The 2020 Nobel Prize in Literature has been awarded to American poet Louise Gluck "for her unmistakable poetic voice that with austere beauty makes individual existence universal," the Swedish Academy stated in a release today.
Louise Gluck was born 1943 in New York and lives in Cambridge, Massachusetts. She is a professor of English at Yale University, New Haven, Connecticut.
She made her poetic debut in 1968 with `Firstborn’, and was soon acclaimed as one of the most prominent poets in American contemporary literature. She has received several prestigious awards, among them the Pulitzer Prize (1993) and the National Book Award (2014).
Louise Gluck has published twelve collections of poetry and some volumes of essays on poetry. Her writings are characterised by a striving for clarity. Family and relationship has been the pet theme in her poems.
“Gluck seeks the universal, and in this she takes inspiration from myths and classical motifs, present in most of her works. The voices of Dido, Persephone and Eurydice – the abandoned, the punished, the betrayed – are masks for a self in transformation, as personal as it is universally valid,” the Academy stated in its release.
With collections like The Triumph of Achilles (1985) and Ararat (1990) Gluck found a growing audience in USA and abroad.
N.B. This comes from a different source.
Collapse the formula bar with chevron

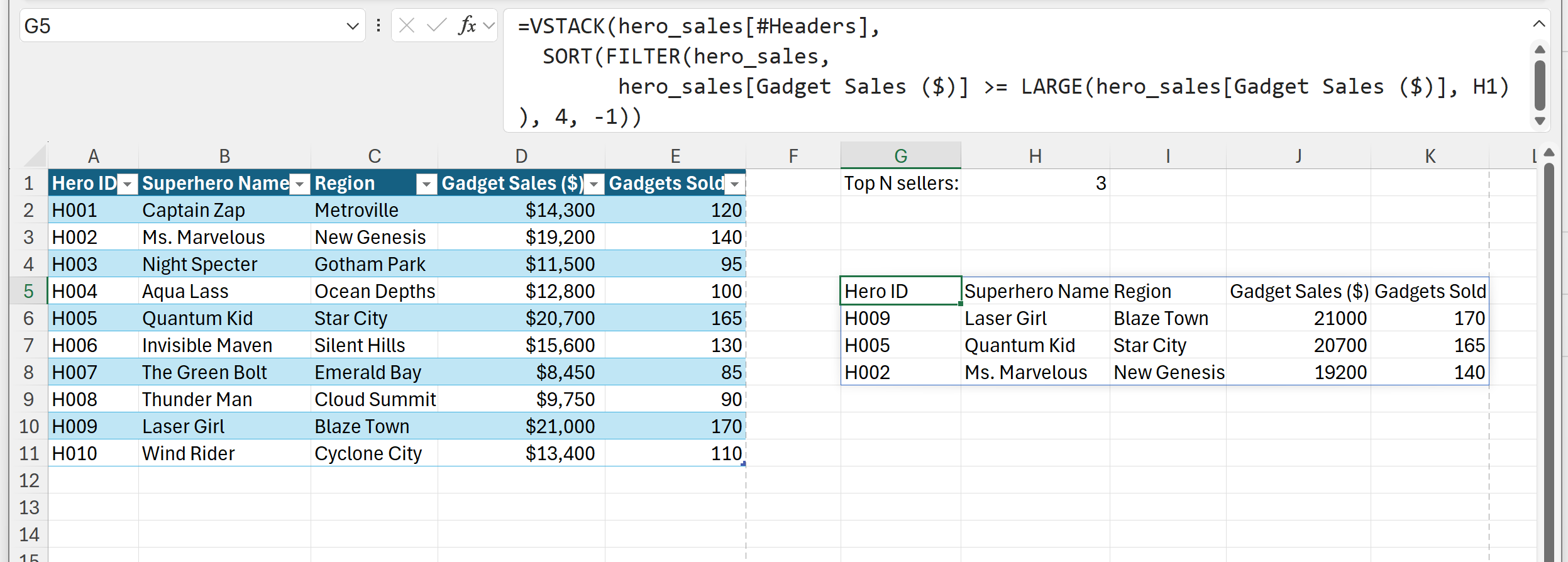click(x=1538, y=24)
Gluck has successfully used ordinary diction in her poetry, even as the deceptively natural tone brought out brutally straightforward images of painful family relations
A poet, who is unwillingness to accept simple tenets of faith, Louise Glück resembles more than any other poet, Emily Dickinson. She is not only engaged by the errancies and shifting conditions of life, she is also a poet of radical change and rebirth. In the Wild Iris (1992), for which she was awarded the Pulitzer Prize, she describes the miraculous return of life after winter in the poem `Snowdrops’:
“I did not expect to survive, earth suppressing me. I didn’t expect to waken again, to feel in damp earth my body able to respond again, remembering after so long how to open again in the cold light of earliest spring – afraid, yes, but among you again crying yes risk joy in the raw wind of the new world.”
It should also be added that the decisive moment of change is often marked by humour and biting wit. The collection Vita Nova (1999) concludes with the lines: “I thought my life was over and my heart was broken. / Then I moved to Cambridge.” The title alludes to Dante’s classic La Vita Nuova, celebrating the new life in the guise of his muse Beatrice. Celebrated in Gluck is rather the loss of a love that has disintegrated, the Academy points out.